#### Exercise
List every line of the records below that contains the string "menu", copying each one in full. Case counts.

[Element and text position data]
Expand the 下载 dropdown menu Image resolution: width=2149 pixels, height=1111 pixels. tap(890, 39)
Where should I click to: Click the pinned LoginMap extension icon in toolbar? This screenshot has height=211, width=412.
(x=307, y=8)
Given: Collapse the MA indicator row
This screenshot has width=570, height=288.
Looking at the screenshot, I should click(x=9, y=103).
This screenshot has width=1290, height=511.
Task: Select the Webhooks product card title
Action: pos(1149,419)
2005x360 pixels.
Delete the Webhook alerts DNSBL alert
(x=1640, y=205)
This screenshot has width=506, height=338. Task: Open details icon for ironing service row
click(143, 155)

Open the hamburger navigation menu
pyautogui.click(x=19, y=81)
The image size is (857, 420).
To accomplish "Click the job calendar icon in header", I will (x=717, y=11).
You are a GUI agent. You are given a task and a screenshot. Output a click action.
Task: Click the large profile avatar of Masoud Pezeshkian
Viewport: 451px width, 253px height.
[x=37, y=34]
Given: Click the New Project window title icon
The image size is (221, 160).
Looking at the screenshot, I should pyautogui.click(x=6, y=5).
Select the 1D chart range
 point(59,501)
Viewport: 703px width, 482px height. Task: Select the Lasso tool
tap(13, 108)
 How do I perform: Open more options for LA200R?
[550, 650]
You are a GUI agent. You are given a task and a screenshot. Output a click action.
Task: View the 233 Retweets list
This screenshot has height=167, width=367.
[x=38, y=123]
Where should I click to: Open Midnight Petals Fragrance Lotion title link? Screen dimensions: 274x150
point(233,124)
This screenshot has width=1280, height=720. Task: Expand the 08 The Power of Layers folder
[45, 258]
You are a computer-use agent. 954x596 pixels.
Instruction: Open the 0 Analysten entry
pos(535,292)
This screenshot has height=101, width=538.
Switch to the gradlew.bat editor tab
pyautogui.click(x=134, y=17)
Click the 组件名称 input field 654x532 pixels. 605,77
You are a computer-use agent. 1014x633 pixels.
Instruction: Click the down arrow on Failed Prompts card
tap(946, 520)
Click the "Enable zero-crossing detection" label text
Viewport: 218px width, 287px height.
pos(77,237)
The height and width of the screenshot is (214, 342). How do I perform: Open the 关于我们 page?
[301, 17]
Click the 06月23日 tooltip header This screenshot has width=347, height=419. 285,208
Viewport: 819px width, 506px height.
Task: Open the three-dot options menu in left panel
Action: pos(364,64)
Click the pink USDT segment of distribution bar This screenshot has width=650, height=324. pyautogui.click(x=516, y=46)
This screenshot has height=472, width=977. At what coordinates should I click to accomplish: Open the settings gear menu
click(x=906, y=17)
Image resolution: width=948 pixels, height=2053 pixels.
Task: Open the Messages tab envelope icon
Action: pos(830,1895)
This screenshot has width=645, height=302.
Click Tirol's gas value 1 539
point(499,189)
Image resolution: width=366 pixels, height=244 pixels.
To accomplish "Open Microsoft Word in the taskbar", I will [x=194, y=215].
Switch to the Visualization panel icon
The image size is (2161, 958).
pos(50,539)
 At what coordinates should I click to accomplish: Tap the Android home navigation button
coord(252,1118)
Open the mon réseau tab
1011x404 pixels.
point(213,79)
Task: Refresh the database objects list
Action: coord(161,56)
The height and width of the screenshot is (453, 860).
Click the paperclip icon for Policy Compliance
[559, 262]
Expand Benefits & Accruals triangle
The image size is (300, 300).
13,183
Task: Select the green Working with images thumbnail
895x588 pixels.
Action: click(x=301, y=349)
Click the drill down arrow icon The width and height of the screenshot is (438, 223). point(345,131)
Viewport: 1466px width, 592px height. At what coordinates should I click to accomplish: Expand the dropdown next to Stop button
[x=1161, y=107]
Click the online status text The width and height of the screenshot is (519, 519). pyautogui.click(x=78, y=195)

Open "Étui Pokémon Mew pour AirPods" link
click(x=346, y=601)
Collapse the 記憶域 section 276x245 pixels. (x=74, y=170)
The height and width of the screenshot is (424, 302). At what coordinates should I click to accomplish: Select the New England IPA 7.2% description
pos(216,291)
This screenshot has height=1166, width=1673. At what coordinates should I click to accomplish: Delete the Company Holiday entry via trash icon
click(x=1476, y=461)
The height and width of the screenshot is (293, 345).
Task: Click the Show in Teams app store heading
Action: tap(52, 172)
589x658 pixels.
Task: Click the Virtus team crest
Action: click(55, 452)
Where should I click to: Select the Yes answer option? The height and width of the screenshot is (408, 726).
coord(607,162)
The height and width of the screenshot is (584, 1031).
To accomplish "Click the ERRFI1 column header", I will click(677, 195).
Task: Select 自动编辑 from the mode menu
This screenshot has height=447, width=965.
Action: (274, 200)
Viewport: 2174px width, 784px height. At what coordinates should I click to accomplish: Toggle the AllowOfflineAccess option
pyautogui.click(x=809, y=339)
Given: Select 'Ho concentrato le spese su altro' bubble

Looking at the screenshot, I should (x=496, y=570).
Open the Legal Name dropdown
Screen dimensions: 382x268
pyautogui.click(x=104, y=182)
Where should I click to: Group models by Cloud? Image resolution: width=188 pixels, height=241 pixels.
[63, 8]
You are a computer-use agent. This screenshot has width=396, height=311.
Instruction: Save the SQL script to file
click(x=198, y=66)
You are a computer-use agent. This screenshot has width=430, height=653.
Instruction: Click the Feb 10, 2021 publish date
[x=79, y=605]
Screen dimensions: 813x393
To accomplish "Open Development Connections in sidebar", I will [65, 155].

#### Final answer
Expand the 下载 dropdown menu Image resolution: width=2149 pixels, height=1111 pixels. tap(890, 39)
Open the hamburger navigation menu
Task: Open the three-dot options menu in left panel
This screenshot has height=472, width=977. At what coordinates should I click to accomplish: Open the settings gear menu
Task: Select 自动编辑 from the mode menu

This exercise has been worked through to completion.